- _Exercise goal_: Start at the line in the entries below that contains "Térkép (51, 1052)", stop at the line that contains "张静玉雕作品官网 — 长青工坊 (457, 2152)", and output exactly the lines in that span, both ends included.
━━━━━━━━━━━━━━━━
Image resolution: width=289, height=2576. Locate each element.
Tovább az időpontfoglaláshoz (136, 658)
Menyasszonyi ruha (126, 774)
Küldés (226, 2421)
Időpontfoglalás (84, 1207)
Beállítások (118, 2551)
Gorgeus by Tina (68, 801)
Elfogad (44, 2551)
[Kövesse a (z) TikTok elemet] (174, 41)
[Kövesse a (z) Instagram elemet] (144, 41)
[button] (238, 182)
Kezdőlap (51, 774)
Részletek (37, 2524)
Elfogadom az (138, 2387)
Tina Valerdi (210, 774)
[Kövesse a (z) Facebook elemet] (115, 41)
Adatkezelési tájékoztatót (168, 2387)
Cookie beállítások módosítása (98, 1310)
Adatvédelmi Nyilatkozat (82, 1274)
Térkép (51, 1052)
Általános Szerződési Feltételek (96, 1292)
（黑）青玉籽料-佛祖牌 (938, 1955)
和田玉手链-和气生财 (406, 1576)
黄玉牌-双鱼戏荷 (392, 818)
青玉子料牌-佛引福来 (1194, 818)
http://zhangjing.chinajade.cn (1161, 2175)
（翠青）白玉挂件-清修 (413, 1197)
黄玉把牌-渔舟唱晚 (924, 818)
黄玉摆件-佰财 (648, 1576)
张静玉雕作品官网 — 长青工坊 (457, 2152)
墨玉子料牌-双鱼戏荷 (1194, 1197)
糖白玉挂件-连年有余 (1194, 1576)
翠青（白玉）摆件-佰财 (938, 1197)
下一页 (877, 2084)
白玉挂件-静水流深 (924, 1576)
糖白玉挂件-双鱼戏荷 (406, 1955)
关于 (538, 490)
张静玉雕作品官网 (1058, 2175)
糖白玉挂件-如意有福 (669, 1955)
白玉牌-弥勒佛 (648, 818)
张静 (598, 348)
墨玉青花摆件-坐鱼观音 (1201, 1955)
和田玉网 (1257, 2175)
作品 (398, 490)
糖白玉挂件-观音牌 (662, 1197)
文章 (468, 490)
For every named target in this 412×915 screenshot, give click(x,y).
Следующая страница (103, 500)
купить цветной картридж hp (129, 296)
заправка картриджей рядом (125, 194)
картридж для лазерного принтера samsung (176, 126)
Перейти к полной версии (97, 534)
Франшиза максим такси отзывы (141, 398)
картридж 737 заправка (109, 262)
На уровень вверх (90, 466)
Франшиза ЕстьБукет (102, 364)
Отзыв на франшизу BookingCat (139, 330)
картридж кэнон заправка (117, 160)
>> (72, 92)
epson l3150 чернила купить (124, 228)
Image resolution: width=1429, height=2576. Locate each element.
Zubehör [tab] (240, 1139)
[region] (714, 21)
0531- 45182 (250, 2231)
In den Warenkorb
━━━━━━━━━━━━━━━━
- _Answer to the exercise_:
Térkép (51, 1052)
Általános Szerződési Feltételek (96, 1292)
（黑）青玉籽料-佛祖牌 (938, 1955)
和田玉手链-和气生财 (406, 1576)
黄玉牌-双鱼戏荷 (392, 818)
青玉子料牌-佛引福来 (1194, 818)
http://zhangjing.chinajade.cn (1161, 2175)
（翠青）白玉挂件-清修 (413, 1197)
黄玉把牌-渔舟唱晚 (924, 818)
黄玉摆件-佰财 (648, 1576)
张静玉雕作品官网 — 长青工坊 (457, 2152)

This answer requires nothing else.